DBU: Glaubst du, dass digitale Zwillinge langfristig auch im neurowissenschaftlichen Bereich Anwendung finden werden? Welche Potenziale oder Herausforderungen siehst du hier – und wie könnten sich Data Science und Medizin sinnvoll ergänzen?
Lina: Ich bin überzeugt, dass digitale Zwillinge auch in der Neurowissenschaft großes Potenzial haben – sei es für die personalisierte Medizin, die Planung klinischer Studien oder das Verständnis von komplexen Erkrankungen wie Depression oder Demenz. Die Herausforderung wird darin liegen, die enorme Komplexität des Gehirns angemessen abzubilden und dabei ethische Fragen im Blick zu behalten. Wenn Medizin und Data Science gut zusammenarbeiten, können wir Modelle schaffen, die individualisierte Prognosen erlauben und Forschung deutlich effizienter machen. Dafür braucht es aber interdisziplinäre Teams, gute Datenstandards – und eine Kultur des kritischen Hinterfragens.

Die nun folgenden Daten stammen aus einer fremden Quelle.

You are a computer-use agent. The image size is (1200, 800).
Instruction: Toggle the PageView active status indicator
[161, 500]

DBU: Was motiviert dich persönlich, dich mit so vielen verschiedenen Themen – von Philosophie bis Data Science – zu beschäftigen?

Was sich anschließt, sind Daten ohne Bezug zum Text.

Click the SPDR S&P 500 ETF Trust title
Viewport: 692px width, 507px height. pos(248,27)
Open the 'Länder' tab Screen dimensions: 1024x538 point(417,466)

Lina: Die Neugier! Laut Erzählungen meiner Eltern wollte ich schon in einem jungen Alter möglichst viel von der Welt verstehen und über die Jahre hat sich das auch nicht wirklich verändert. Ich bin davon überzeugt, dass wir über interdisziplinären Dialog viel weiter kommen, als wenn alle Fächer unter sich bleiben. Gerade an der Schnittstelle zwischen Disziplinen entstehen für mich die spannendsten Fragen – und oft auch die kreativsten Lösungen. Wenn ich über Philosophie nachdenke, hilft mir das, medizinische Fragen neu zu rahmen. Wenn ich Datenanalysen mache, denke ich gleichzeitig über ihre gesellschaftlichen Implikationen nach. Diese Querverbindungen geben mir Energie und das Gefühl, dass Lernen nie aufhören muss!
DBU: Vielen Dank, Lina, dass du uns diese spannenden Einsichten in den InnoTwin, Data Science und die Schnittstelle zu Neurowissenschaften gegeben hast.